[Set problem 1] For the Perl string comparison guide, decide whether each statement agrees with it. Answer yes or no for each, and quote the deciding words. (a) The expression "10" lt "2" is true. (b) Perl guarantees that cmp returns exactly -1, 0, or 1. (c) The operator == is one of the string comparison operators.
[Set problem 2] Summarize the Perl string comparison guide in two sentences.

[Article]
Perl beginner

How to Compare Strings in Perl (eq/ne, lt/gt, cmp, case-insensitive, Unicode)

Question

how to compare strings in perl

Category: Perl
Difficulty: Beginner
Tags: perl, strings, comparison, operators, cmp, case-insensitive, unicode, sorting, best-practices, pitfalls

In Perl, comparing strings correctly is mostly about choosing the string operators (like eq and cmp) instead of the numeric operators (like == and <=>). Perl is flexible about converting values between strings and numbers, which is powerful—but it also means that using the wrong operator can silently give you the wrong result. This guide explains all the standard ways to compare strings in Perl, when to use each one, and the common pitfalls (numeric-vs-string mixups, case sensitivity, whitespace, undef warnings, Unicode, and locale issues).

1) The core string comparison operators

Perl has a parallel set of operators for string comparisons. Use these when you want lexicographic (dictionary-like) comparison based on character ordering:

What you wantUseMeaning
EqualeqStrings are exactly identical
Not equalneStrings differ
Less thanltLexicographically smaller
Greater thangtLexicographically larger
Less or equalleLexicographically ≤
Greater or equalgeLexicographically ≥
3-way comparecmpReturns negative/0/positive (like “strcmp”)

Key idea: eq/ne/lt/gt/le/ge/cmp compare based on character order, not numeric value. That means "10" lt "2" is true because "1" comes before "2".

What does cmp return?

$a cmp $b returns:

  • < 0 if $a is lexicographically less than $b
  • 0 if they are equal
  • > 0 if $a is greater than $b

Many examples show -1, 0, or 1, but Perl only promises negative/zero/positive; the exact non-zero magnitude isn’t something you should rely on.

[Information provided]
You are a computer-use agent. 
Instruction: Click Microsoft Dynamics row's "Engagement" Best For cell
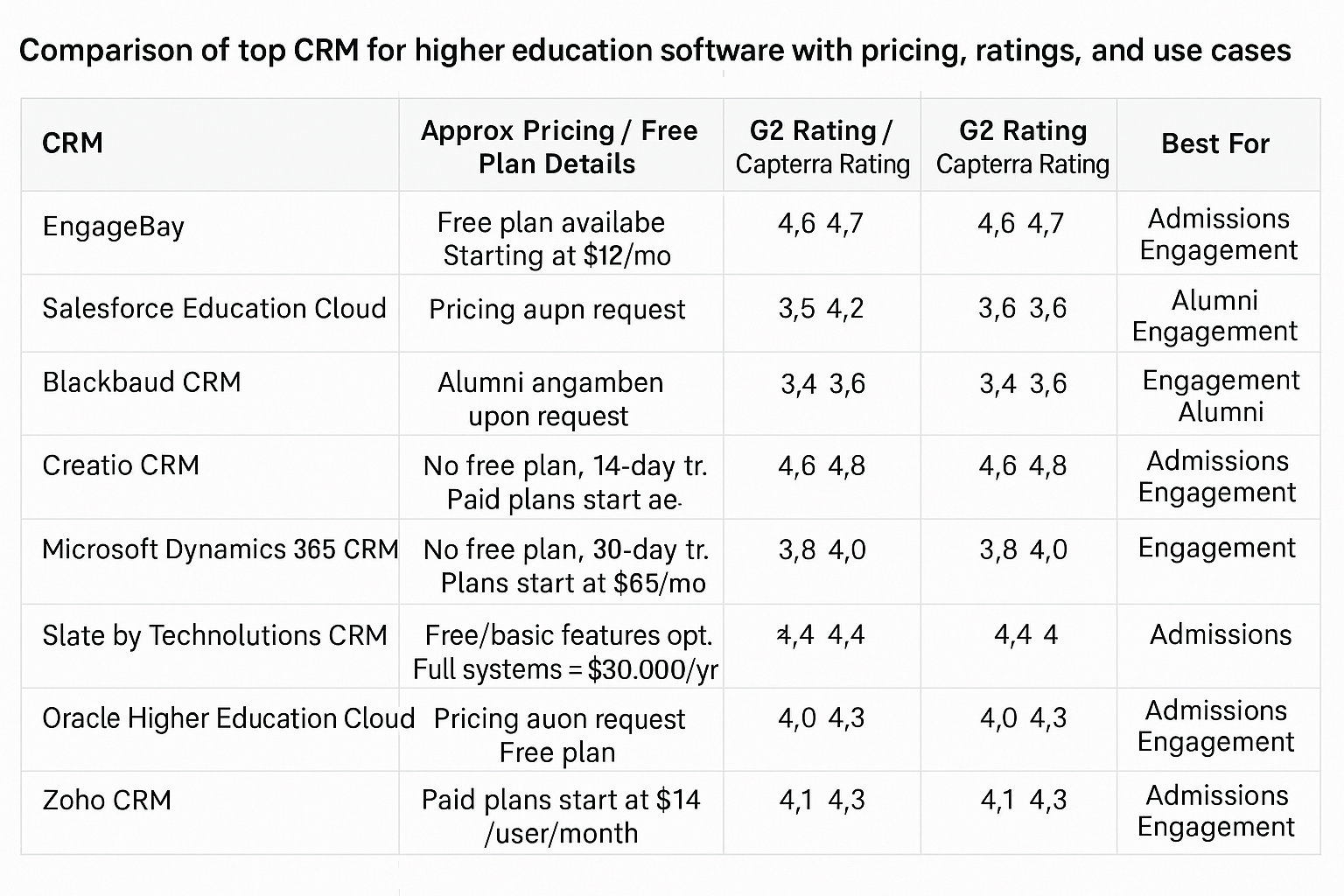coord(1216,549)
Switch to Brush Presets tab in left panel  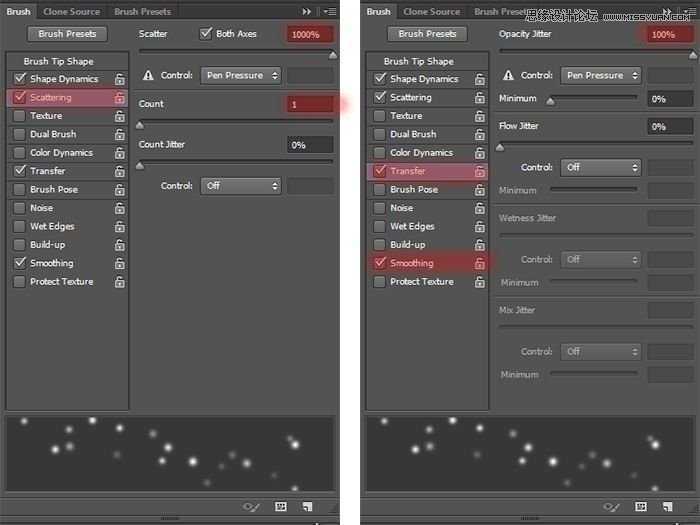pyautogui.click(x=142, y=12)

[Full answer 1]
(a) Yes: "That means "10" lt "2" is true because "1" comes before "2"."
(b) No: "Perl only promises negative/zero/positive; the exact non-zero magnitude isn’t something you should rely on."
(c) No: "the numeric operators (like == and <=>)"

[Full answer 2] Comparing strings correctly in Perl is mostly about choosing string operators such as eq and cmp over numeric operators such as == and <=>, because Perl's flexible conversion between strings and numbers means the wrong operator can silently give the wrong result. The string operators eq, ne, lt, gt, le, ge, and cmp compare by character order rather than numeric value, and cmp returns a negative, zero, or positive result whose exact non-zero magnitude should not be relied on.